Post by Crossroads Inc. »

In Fiction, there has always been races very big and very small. From giants to gnomes, and everything in between. However given that all things must follow physical laws, it gets me to wonder if there is a reason all the highly intelligent species on Earth to be around 'people' sized.

Humans, Primates and various Cetaceans tend to be the most advanced mentally. And all are roughly the same size and all are mammals. ((There are other highly clever species that are smaller, cuttlefish and octopi tend to be very clever, but not shown the same level of awareness as primates or cetaceans))

Now, we of course have extreme cases of size in nature in general on both ends. Blue Whales can be up to 100ft long, bigger then any other living animal (baring some sprawling plants organisms). And of course we have animals going all the way down to the microscopic.
The question is, given the "plumbing" for a brain like ours, could such an organ exist to the same level going up or going down?

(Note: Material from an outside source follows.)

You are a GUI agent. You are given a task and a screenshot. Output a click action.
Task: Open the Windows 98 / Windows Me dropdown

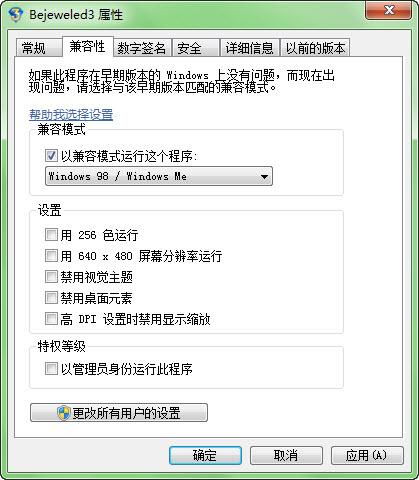[159, 176]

In Fantasy, races get as small as mere inches, this can work out to a brain the size of a marble or smaller. Given that what has been show to carry intelligence is often how "detailed" a brain is, the level of wrinkles in it as it where, how much smaller then a Human brain could you go before it becomes physically impossible to have the same level of intelligence.

Likewise, would a brain many times our own in size be able to maintain itself or develop at all?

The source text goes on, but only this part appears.